»»

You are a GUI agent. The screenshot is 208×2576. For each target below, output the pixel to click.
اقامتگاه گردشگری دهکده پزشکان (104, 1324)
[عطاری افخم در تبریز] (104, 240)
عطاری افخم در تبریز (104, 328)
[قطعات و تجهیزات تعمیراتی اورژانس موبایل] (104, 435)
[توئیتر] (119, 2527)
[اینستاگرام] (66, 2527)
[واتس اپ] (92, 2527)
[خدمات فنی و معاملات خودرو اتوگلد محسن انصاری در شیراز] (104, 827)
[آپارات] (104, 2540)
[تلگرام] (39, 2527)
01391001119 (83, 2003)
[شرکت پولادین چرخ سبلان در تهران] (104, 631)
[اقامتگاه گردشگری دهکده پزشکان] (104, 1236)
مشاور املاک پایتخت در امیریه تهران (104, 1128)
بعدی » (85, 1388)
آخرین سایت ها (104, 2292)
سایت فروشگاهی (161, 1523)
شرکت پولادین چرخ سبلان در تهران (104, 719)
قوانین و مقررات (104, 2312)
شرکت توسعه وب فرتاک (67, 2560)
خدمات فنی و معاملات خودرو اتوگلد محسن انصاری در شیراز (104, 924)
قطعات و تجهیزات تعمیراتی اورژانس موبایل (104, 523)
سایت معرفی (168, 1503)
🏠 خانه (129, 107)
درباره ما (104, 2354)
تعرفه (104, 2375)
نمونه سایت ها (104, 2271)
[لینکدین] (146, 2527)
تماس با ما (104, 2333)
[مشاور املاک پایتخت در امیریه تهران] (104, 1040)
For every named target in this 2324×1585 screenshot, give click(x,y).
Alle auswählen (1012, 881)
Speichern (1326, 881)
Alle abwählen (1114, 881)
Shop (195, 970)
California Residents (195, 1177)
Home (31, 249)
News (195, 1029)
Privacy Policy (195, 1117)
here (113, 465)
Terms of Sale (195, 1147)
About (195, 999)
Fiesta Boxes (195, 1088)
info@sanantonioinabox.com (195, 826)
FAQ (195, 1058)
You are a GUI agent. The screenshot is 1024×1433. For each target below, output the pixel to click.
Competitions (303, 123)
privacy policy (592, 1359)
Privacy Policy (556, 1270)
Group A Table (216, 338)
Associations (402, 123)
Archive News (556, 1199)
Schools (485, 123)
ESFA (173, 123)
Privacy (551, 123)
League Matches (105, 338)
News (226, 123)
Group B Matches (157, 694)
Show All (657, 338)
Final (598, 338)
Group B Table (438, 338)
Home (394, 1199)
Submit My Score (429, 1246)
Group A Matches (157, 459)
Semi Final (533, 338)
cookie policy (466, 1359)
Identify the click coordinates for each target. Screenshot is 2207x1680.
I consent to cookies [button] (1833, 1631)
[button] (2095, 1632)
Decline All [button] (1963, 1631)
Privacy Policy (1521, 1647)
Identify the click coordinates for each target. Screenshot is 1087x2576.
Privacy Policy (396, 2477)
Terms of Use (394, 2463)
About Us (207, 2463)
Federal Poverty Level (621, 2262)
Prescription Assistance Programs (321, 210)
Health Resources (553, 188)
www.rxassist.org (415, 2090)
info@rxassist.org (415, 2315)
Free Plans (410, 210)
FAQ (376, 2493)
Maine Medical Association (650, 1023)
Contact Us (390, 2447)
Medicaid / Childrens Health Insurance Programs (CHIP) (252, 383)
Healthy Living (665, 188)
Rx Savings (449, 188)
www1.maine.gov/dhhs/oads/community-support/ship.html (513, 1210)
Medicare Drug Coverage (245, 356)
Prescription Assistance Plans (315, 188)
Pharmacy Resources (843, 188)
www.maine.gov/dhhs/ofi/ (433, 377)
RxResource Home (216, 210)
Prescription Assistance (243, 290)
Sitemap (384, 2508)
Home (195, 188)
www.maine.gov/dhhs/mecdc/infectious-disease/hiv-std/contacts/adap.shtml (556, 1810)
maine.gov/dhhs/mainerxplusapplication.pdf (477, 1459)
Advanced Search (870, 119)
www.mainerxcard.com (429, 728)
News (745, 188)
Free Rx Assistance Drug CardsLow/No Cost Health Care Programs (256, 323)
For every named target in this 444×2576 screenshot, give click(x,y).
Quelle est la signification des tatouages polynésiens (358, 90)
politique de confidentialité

««

» YOUR TASK:
Among the entries above, copy exactly only the lines starting with the one containing "Decline All [button] (1963, 1631)" and going through the one containing "FAQ (376, 2493)", both ends included.

» ANSWER BOX:
Decline All [button] (1963, 1631)
Privacy Policy (1521, 1647)
Identify the click coordinates for each target. Screenshot is 1087x2576.
Privacy Policy (396, 2477)
Terms of Use (394, 2463)
About Us (207, 2463)
Federal Poverty Level (621, 2262)
Prescription Assistance Programs (321, 210)
Health Resources (553, 188)
www.rxassist.org (415, 2090)
info@rxassist.org (415, 2315)
Free Plans (410, 210)
FAQ (376, 2493)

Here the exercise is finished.